Long-term amerlioration of bilirubin glucuronidation defect in gunn rats by transplanting genetically modified immortalized autologous hepatocytes

Abstract

Ex vivo gene therapy, in which hepatocytes are harvested from mutants, retrovirally transduced with a normal gene and transplanted back into the donor, has been used for correction of inherited metabolic defects of liver. Major drawbacks of this method include limited availability of autologous hepatocytes, inefficient retroviral transduction of primary hepatocytes, and the limited number of hepatocytes that can be transplanted safely. To obviate these problems, we transduced primary hepatocytes derived from inbred bilirubin–UDP–glucuronosyl–transferase (BUGT)-deficient Gunn rats by infection with a recombinant retrovirus expressing temperature-sensitive mutant SV40 large T antigen (^tsT). The immortalized cells were then transduced with a second recombinant retrovirus expressing human B-UGT, and a clone expressing high levels of the enzyme was expanded by culturing at permissive temperature (33°C). At 37°C, ^tsT antigen was degraded and the cells expressed UGT activity toward bilirubin at a level approximately twice that present in normal rat liver homogenates. For seeding the cells into the liver bed, 1 × 10⁷ cells were injected into the spleens of syngeneic Gunn rats five times at 10-day intervals. Excretion of bilirubin glucuronides in bile was demonstrated by HPLC analysis and serum bilirubin levels were reduced by 27 to 52% in 40 days after the first transplantation and remained so throughout the duration of the study (120 days). None of the transplanted Gunn rats or SCID mice transplanted with the immortalized cells developed tumors.

Introduction

Patients with Crigler-Najjar syndrome type 1 (CN-I) and homozygous Gunn rats lack hepatic bilirubin conjugating activity because of mutations in the UGT1A1 gene, which encodes the UDP–glucuronosyl–transferase isoform that catalyzes the glucuronidation of bilirubin (BUGT) (2). Because glucuronidation is essential for efficient biliary excretion of bilirubin, CN-I patients and Gunn rats do not excrete bilirubin glucuronides in bile and accumulate unconjugated bilirubin in plasma, resulting in neurological damage (20). Currently, liver transplantation is the only definitive treatment available for Crigler-Najjar syndrome type 1. In this study, we used Gunn rats as an animal model for developing an efficient ex vivo gene therapy method for inherited metabolic liver diseases.
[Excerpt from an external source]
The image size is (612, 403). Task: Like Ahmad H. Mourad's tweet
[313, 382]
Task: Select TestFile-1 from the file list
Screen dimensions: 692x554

In the current ex vivo gene therapy methods for metabolic liver diseases developed in our laboratory 18, 24 and elsewhere (8), a segment of the liver is surgically removed from the mutant, primary hepatocytes are isolated and cultured, the cells are transduced with a retrovirus capable of transferring a corrective gene, and finally, the cells are autologously transplanted into the donor. However, the efficiency of the currently used technique is limited by the number of hepatocytes that can be harvested, inefficient transduction by retroviral vectors because of the low mitosis rate of primary hepatocytes, and difficulty of transplanting a large number of cells in a single session.

To address these major problems associated with ex vivo liver-directed gene therapy, we conditionally immortalized the hepatocytes before transduction with the human BUGT gene. The conditional immortalization was performed by infecting primary hepatocytes isolated from a resected liver lobe of a Gunn rat with a recombinant retrovirus capable of transferring the gene for a thermolabile mutant SV-40 large T antigen (^tsT) (16). At a permissive temperature (33°C), the transduced cells express the ^tsT antigen, which results in their proliferation. At 37–39°C, thermolabile T antigen is degraded, and the cells stop growing and exhibit differentiated function. In a second step, a human BUGT gene was introduced using another recombinant retrovirus, while the cells are rapidly dividing at 33°C, allowing highly efficient transduction. The transduced cells were expanded in culture and repeatedly transplanted into Gunn rats by intrasplenic injections. Long-term engraftment and function of the transplanted cells was shown by the excretion of bilirubin glucuronides in bile and persistent reduction of serum bilirubin levels. Thus, we describe a new strategy for improving the efficiency of ex vivo liver-directed gene therapy for metabolic diseases.